Conclusion: Since p = 7^{-4} < 0.05, we reject the null hypothesis and conclude that there is statistically significant evidence of interaction between age and exercise. The negative interaction coefficient (-0.0553) means that each additional year of age is associated with 0.0553 fewer additional unhealthy days among exercisers compared to non-exercisers. Put differently, exercise attenuates the positive association between age and physically unhealthy days — the age-related burden accumulates more slowly for those who remain physically active.

3d.

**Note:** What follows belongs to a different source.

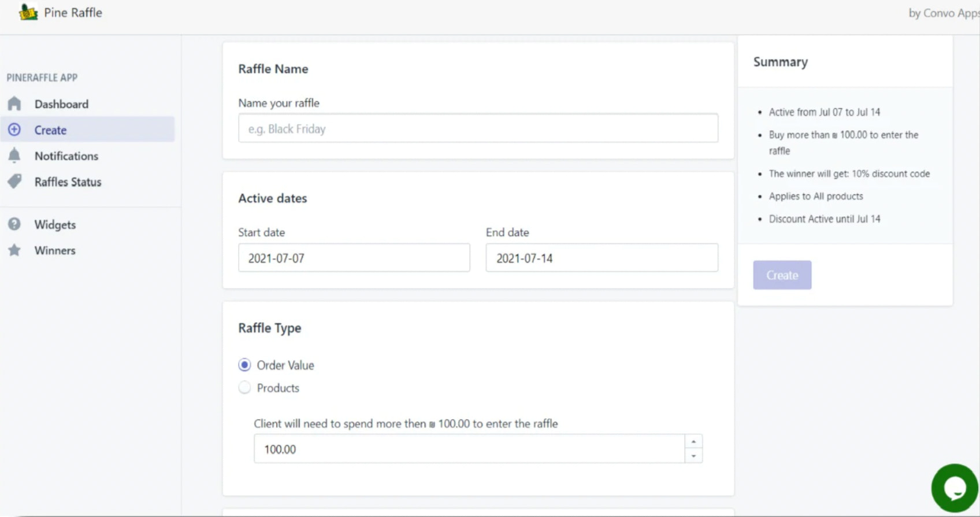
Task: Focus the Name your raffle input
Action: [478, 128]
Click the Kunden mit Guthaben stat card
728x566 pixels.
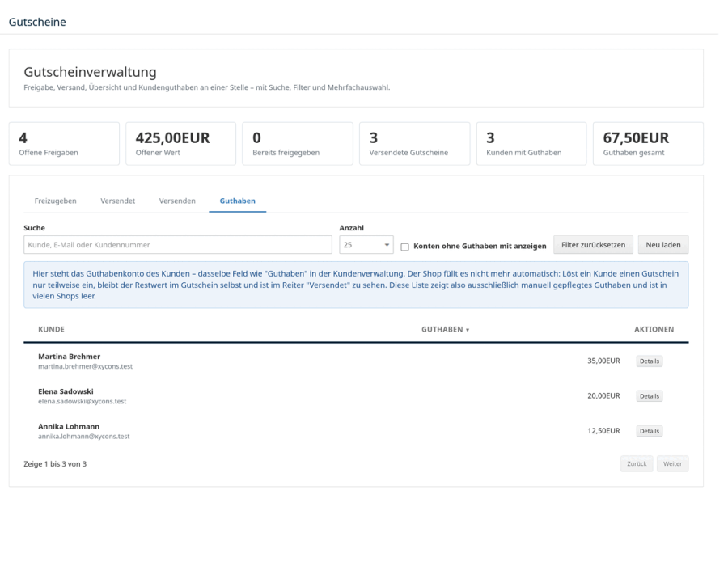click(x=531, y=144)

Interaction between age and education, with partial F-test (5 pts)

# Fit interaction model: age * education
mod_age_edu      <- lm(physhlth_days ~ age * education, data = brfss_ci)
# Fit additive model (no interaction) for comparison
mod_age_edu_add  <- lm(physhlth_days ~ age + education,  data = brfss_ci)

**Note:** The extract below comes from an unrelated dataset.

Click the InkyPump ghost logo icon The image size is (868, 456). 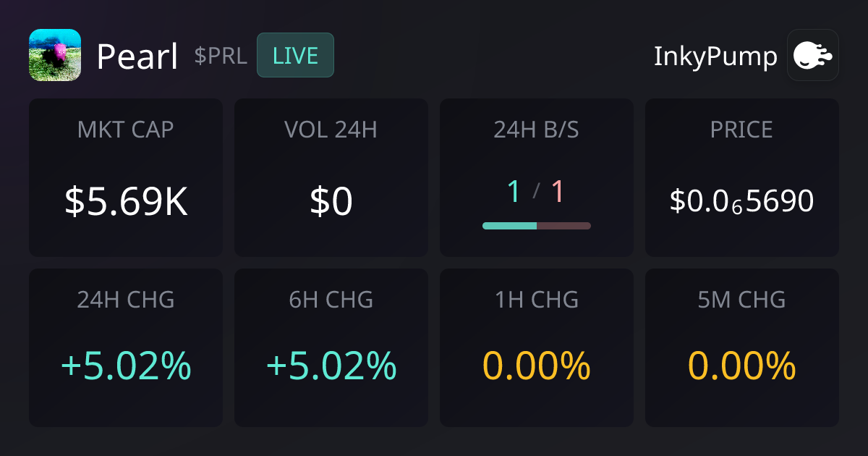(x=812, y=55)
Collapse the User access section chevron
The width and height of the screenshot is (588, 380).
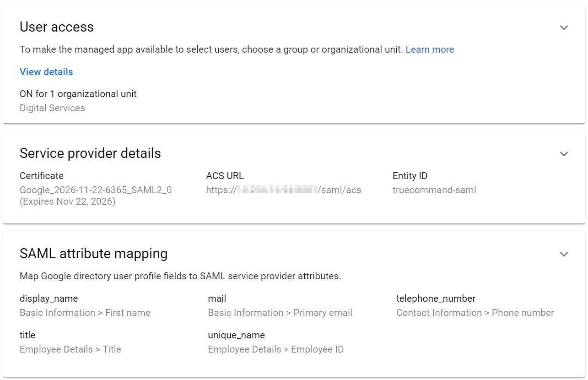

# Show the full interaction model coefficients
tidy(mod_age_edu, conf.int = TRUE) |>
  mutate(across(where(is.numeric), \(x) round(x, 4))) |>
  kable(
    caption = "Table 3d: Interaction Model: Age × Education → Physical Health Days",
    col.names = c("Term", "Estimate", "SE", "t", "p-value", "CI Lower", "CI Upper")
  ) |>
  kable_styling(bootstrap_options = c("striped", "hover"), full_width = FALSE)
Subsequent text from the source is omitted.